Other religious accommodations include the legal use of sacramental wine during national prohibition (1920-1933), and the use of the drug peyote in the religious ceremonies of the Native American Church. The latter accommodation, allowed by many states, was disallowed as a constitutional right by the U.S. Supreme Court in 1990, thus moving Congress to enact the Religious Freedom Restoration Act of 1993, which restored the standard of requiring the least restrictive means of burdening religious liberty at a statutory, rather than a constitutional level. But regardless of this change, very commonly, at both the state and national levels, American citizens, legislators, and courts have agreed with Senator Frank Church of Idaho, author of the Church Amendment protecting the conscience rights of medical professionals in objecting to participation in abortion, that “nothing is more fundamental to our national birthright than freedom of religion.”
Despite recent intense opposition to conscience exemptions, Dr. Hall noted that “there are few real life examples” where liberty of conscience for medical professionals has caused serious problems. He maintained that contemporary critics are too easily dismissing the long history of making legal accommodation for liberty of conscience in America with hypothetical examples to claim that the exemptions impede the functioning of society. But history shows that the American government has and “should go out of its way” to protect religious liberty and liberty of conscience, Hall said.
In the current controversy over civil rights laws protecting homosexuals, Hall noted that about half of the states have such laws, and even very liberal states have done well at protecting religious organizations from involvement with homosexual behavior. Those left out are private businesses, which are not in fact well protected by state Religious Freedom Restoration Acts, since protecting homosexuals from injured feelings is held to be a compelling state interest.
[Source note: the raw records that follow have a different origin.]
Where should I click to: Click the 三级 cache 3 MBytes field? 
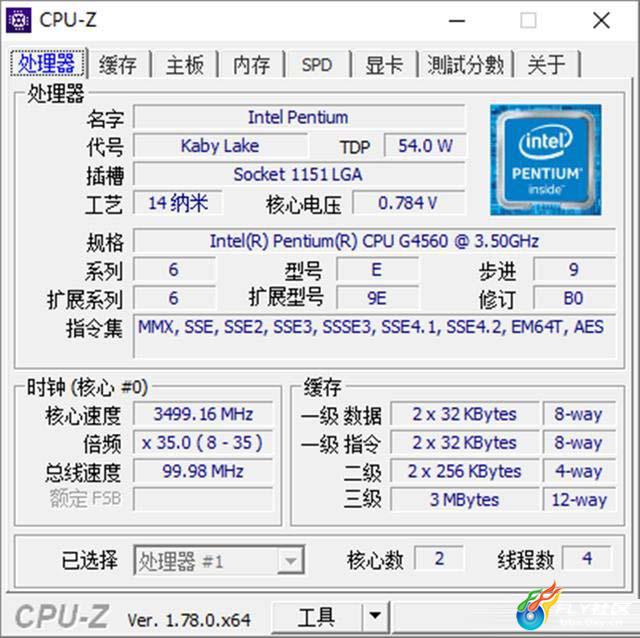(464, 500)
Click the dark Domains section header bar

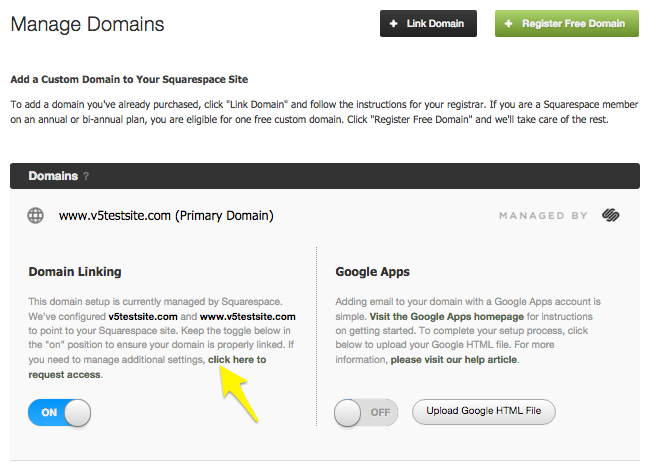coord(324,176)
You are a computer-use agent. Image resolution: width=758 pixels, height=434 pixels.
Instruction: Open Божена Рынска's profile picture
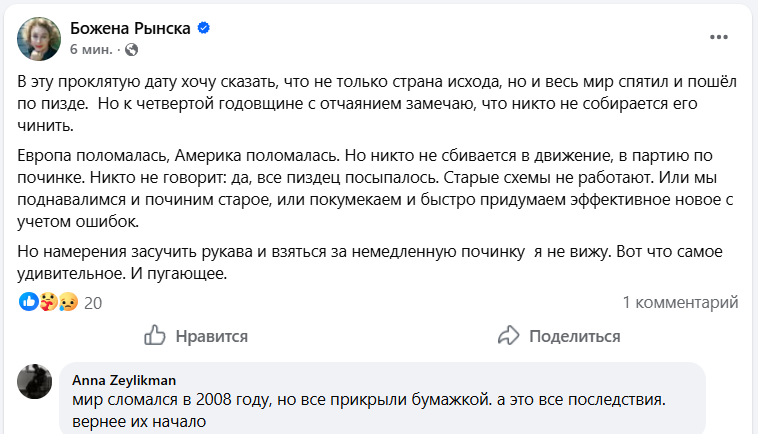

Yet almost no one would refuse service to homosexuals based on their identity, and only a very decided minority of merchants decline goods and services contributing to homosexual behavior, with such services readily obtainable from other merchants. He observed as well that many persons regard marriage ceremonies as inherently religious, and thus conscientious objectors are being required to participate in a religious ceremony. Hall also noted that the high profile cases of religious merchants faced with ruinous fines due to sexual orientation and gender identity (SOGI) laws, and the intense opposition against religious exemptions, is impeding the progress of these laws in more conservative states. “Narrow, carefully crafted exemptions” are the answer, Hall claimed, to resolving the conflict between civil rights laws protecting homosexuals and religious liberty.